_Exercise details:_ The reply to the records below should contain exactly the lines from the line with "Site (7, 2179)" through the line with "OK (517, 2550)", and nothing besides.

╔══

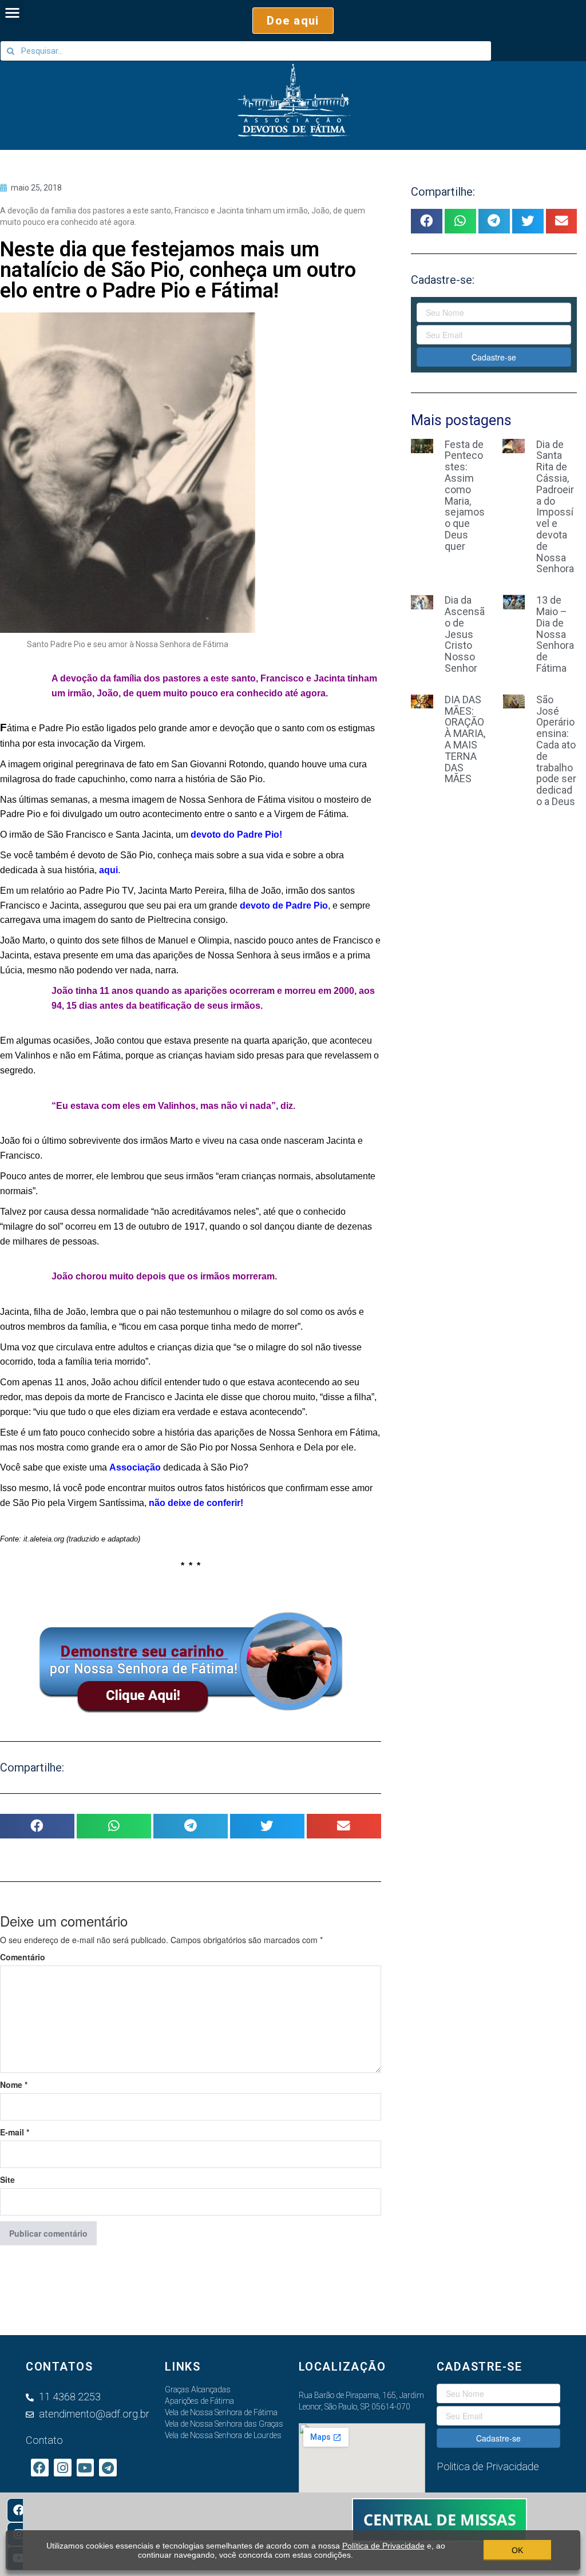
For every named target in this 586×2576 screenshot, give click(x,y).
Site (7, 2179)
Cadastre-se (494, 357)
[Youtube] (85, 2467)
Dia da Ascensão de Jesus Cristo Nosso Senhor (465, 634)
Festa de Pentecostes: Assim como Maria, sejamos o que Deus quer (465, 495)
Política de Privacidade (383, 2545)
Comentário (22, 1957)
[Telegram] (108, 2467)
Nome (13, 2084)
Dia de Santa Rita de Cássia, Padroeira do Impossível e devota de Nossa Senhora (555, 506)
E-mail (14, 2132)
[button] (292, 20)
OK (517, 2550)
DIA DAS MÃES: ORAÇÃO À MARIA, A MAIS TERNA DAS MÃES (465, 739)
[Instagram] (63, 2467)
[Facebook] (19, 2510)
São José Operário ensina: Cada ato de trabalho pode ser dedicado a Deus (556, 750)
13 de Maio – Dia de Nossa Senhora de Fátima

╚══

_Result of the task:_
Site (7, 2179)
Cadastre-se (494, 357)
[Youtube] (85, 2467)
Dia da Ascensão de Jesus Cristo Nosso Senhor (465, 634)
Festa de Pentecostes: Assim como Maria, sejamos o que Deus quer (465, 495)
Política de Privacidade (383, 2545)
Comentário (22, 1957)
[Telegram] (108, 2467)
Nome (13, 2084)
Dia de Santa Rita de Cássia, Padroeira do Impossível e devota de Nossa Senhora (555, 506)
E-mail (14, 2132)
[button] (292, 20)
OK (517, 2550)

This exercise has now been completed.